• _DO THIS_
Reproduce the following lines word for word.

[START OF INPUT ROWS]

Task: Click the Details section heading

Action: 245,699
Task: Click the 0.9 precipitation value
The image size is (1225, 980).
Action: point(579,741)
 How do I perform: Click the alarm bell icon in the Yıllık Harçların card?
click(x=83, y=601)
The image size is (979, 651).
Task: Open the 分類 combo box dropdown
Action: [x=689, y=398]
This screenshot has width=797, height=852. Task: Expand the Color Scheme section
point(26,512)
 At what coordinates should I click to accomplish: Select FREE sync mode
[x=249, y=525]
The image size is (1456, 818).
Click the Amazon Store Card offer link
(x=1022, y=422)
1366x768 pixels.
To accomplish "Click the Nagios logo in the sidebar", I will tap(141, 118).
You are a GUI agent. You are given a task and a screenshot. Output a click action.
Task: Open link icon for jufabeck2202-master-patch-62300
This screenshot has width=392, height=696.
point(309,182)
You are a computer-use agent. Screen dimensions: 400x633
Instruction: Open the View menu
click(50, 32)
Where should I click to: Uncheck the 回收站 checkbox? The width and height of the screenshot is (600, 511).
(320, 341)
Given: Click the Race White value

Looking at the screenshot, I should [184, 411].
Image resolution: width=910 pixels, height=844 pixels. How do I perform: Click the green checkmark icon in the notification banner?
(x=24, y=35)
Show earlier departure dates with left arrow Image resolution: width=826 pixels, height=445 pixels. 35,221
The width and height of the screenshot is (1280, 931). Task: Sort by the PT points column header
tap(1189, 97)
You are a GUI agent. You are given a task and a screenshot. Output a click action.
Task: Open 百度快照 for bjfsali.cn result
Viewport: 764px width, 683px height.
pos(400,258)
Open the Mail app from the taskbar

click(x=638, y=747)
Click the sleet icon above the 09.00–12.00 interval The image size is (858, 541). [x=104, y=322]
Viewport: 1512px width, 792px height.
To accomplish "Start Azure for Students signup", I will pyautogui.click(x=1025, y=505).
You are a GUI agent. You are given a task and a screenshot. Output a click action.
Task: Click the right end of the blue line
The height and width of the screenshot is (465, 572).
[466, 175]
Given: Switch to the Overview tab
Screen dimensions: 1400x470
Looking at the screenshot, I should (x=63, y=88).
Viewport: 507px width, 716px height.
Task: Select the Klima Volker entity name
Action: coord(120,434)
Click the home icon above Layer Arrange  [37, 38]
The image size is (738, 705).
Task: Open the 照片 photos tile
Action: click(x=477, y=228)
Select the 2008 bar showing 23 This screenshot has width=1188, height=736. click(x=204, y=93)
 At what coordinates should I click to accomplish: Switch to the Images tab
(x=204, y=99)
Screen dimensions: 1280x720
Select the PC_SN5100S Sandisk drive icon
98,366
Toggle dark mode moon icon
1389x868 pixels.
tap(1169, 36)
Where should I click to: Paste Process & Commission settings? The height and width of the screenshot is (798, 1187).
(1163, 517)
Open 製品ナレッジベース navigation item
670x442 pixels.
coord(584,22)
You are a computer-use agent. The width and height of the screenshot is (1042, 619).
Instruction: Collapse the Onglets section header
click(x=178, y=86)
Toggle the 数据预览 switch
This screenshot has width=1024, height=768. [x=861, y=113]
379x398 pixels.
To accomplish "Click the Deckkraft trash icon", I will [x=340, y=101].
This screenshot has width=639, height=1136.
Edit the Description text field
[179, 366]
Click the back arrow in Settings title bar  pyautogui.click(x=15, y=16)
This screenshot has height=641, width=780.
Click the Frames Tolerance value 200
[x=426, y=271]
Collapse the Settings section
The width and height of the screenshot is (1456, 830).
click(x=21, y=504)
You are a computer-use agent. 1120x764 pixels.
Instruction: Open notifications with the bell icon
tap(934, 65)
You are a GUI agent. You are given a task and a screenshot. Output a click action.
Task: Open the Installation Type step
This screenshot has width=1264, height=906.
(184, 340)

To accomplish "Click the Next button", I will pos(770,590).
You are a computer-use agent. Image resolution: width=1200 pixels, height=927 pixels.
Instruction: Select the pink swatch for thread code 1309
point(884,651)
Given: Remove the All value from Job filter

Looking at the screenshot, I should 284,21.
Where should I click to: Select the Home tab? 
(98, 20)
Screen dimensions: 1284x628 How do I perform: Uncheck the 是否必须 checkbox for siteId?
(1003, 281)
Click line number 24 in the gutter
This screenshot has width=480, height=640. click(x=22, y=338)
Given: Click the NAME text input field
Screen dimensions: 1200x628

[END OF INPUT ROWS]

• _RESPONSE TO THE EXERCISE_
Task: Click the Details section heading

Action: 245,699
Task: Click the 0.9 precipitation value
The image size is (1225, 980).
Action: point(579,741)
 How do I perform: Click the alarm bell icon in the Yıllık Harçların card?
click(x=83, y=601)
The image size is (979, 651).
Task: Open the 分類 combo box dropdown
Action: [x=689, y=398]
This screenshot has width=797, height=852. Task: Expand the Color Scheme section
point(26,512)
 At what coordinates should I click to accomplish: Select FREE sync mode
[x=249, y=525]
The image size is (1456, 818).
Click the Amazon Store Card offer link
(x=1022, y=422)
1366x768 pixels.
To accomplish "Click the Nagios logo in the sidebar", I will tap(141, 118).
You are a GUI agent. You are given a task and a screenshot. Output a click action.
Task: Open link icon for jufabeck2202-master-patch-62300
This screenshot has width=392, height=696.
point(309,182)
You are a computer-use agent. Screen dimensions: 400x633
Instruction: Open the View menu
click(50, 32)
Where should I click to: Uncheck the 回收站 checkbox? The width and height of the screenshot is (600, 511).
(320, 341)
Given: Click the Race White value

Looking at the screenshot, I should [184, 411].
Image resolution: width=910 pixels, height=844 pixels. How do I perform: Click the green checkmark icon in the notification banner?
(x=24, y=35)
Show earlier departure dates with left arrow Image resolution: width=826 pixels, height=445 pixels. 35,221
The width and height of the screenshot is (1280, 931). Task: Sort by the PT points column header
tap(1189, 97)
You are a GUI agent. You are given a task and a screenshot. Output a click action.
Task: Open 百度快照 for bjfsali.cn result
Viewport: 764px width, 683px height.
pos(400,258)
Open the Mail app from the taskbar

click(x=638, y=747)
Click the sleet icon above the 09.00–12.00 interval The image size is (858, 541). [x=104, y=322]
Viewport: 1512px width, 792px height.
To accomplish "Start Azure for Students signup", I will pyautogui.click(x=1025, y=505).
You are a GUI agent. You are given a task and a screenshot. Output a click action.
Task: Click the right end of the blue line
The height and width of the screenshot is (465, 572).
[466, 175]
Given: Switch to the Overview tab
Screen dimensions: 1400x470
Looking at the screenshot, I should (x=63, y=88).
Viewport: 507px width, 716px height.
Task: Select the Klima Volker entity name
Action: coord(120,434)
Click the home icon above Layer Arrange  [37, 38]
The image size is (738, 705).
Task: Open the 照片 photos tile
Action: click(x=477, y=228)
Select the 2008 bar showing 23 This screenshot has width=1188, height=736. click(x=204, y=93)
 At what coordinates should I click to accomplish: Switch to the Images tab
(x=204, y=99)
Screen dimensions: 1280x720
Select the PC_SN5100S Sandisk drive icon
98,366
Toggle dark mode moon icon
1389x868 pixels.
tap(1169, 36)
Where should I click to: Paste Process & Commission settings? The height and width of the screenshot is (798, 1187).
(1163, 517)
Open 製品ナレッジベース navigation item
670x442 pixels.
coord(584,22)
You are a computer-use agent. The width and height of the screenshot is (1042, 619).
Instruction: Collapse the Onglets section header
click(x=178, y=86)
Toggle the 数据预览 switch
This screenshot has width=1024, height=768. [x=861, y=113]
379x398 pixels.
To accomplish "Click the Deckkraft trash icon", I will [x=340, y=101].
This screenshot has width=639, height=1136.
Edit the Description text field
[179, 366]
Click the back arrow in Settings title bar  pyautogui.click(x=15, y=16)
This screenshot has height=641, width=780.
Click the Frames Tolerance value 200
[x=426, y=271]
Collapse the Settings section
The width and height of the screenshot is (1456, 830).
click(x=21, y=504)
You are a computer-use agent. 1120x764 pixels.
Instruction: Open notifications with the bell icon
tap(934, 65)
You are a GUI agent. You are given a task and a screenshot. Output a click action.
Task: Open the Installation Type step
This screenshot has width=1264, height=906.
(184, 340)

To accomplish "Click the Next button", I will pos(770,590).
You are a computer-use agent. Image resolution: width=1200 pixels, height=927 pixels.
Instruction: Select the pink swatch for thread code 1309
point(884,651)
Given: Remove the All value from Job filter

Looking at the screenshot, I should 284,21.
Where should I click to: Select the Home tab? 
(98, 20)
Screen dimensions: 1284x628 How do I perform: Uncheck the 是否必须 checkbox for siteId?
(1003, 281)
Click line number 24 in the gutter
This screenshot has width=480, height=640. click(x=22, y=338)
Given: Click the NAME text input field
Screen dimensions: 1200x628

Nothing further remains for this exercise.